Mobility estimates in the Current Population Survey (CPS), produced by the United States Census Bureau, define mobility status on the basis of a comparison between the place of residence of each individual to the time of the March survey and the place of residence one year earlier. Non-movers are all people who were living in the same house at the end of the migration period and the beginning of the migration period. Movers are all people who were living in a different house at the end of the period rather than at the beginning. They are further classified as to whether they were living in the same or different county, state, region, or were movers from abroad. Movers are also categorized by whether they moved within or between central cities, suburbs, and non-metropolitan areas of the United States.[3]

The CPS includes information on reasons for a move. These include work-related factors, such as a job transfer, job loss or looking for work, and wanting to be closer to work. Housing factors include wanting to own a home, rather than rent, seeking a better home or better neighborhood, or wanting cheaper housing. Additional mobility factors include attending college, changes in marital status, retirement, or health-related moves.

European Union

The Eurobarometer survey measures mobility in a similar manner to the US census. Direct comparison of the two is difficult due to social constraints of traveling between countries in the European Union not encountered with interstate travel within the United States. Differences include language barriers, cultural resistance, and the added hurdle of international labour laws.[4]
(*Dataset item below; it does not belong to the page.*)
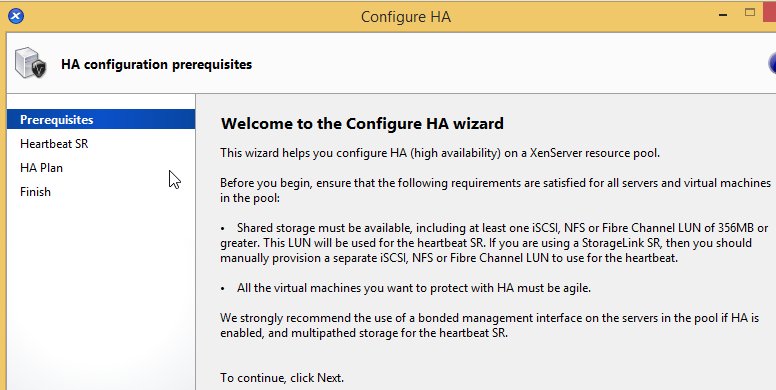The image size is (776, 390).
Task: Click the HA server shield icon
Action: (x=31, y=63)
Several scholarly surveys have been conducted to measure geographic mobility in China, but no single comprehensive census is available. Since the year 2000 the National Bureau of Statistics of China has added migrant worker estimates to their annual household survey.[5] The Chinese Development Research Center of the State Council also undertook a study in 2010 characterizing the scope of migration for work and relevant statistics of that population. The survey measured demographics such as age, education level, job type, income, expenses, housing, and leisure activities.[6]

Other measures

Population turnover is a related statistic that measures gross moves in relation to the size of the population, for example movement of residents into and out of a geographic location between census counts.

Influencing factors

Economic reasons

Most theoretical models attribute the desire to relocate to the impact of wages and salary and employment on personal expected earnings.[7] The prospect of gainful employment in another region leads to movement to capitalize on new opportunities and resources unavailable in the original community. Perceptions, gaps in prospective incomes, availability of accurate information, and geographic distance all play a part in the decision to migrate.[8] Studies have shown that unemployment rates statistically correlate to measured migrations in the EU (a relatively mobile society).[7] Further, there is evidence that comparable statistical results can be obtained using labor availability interchangeably with population migration data.[7]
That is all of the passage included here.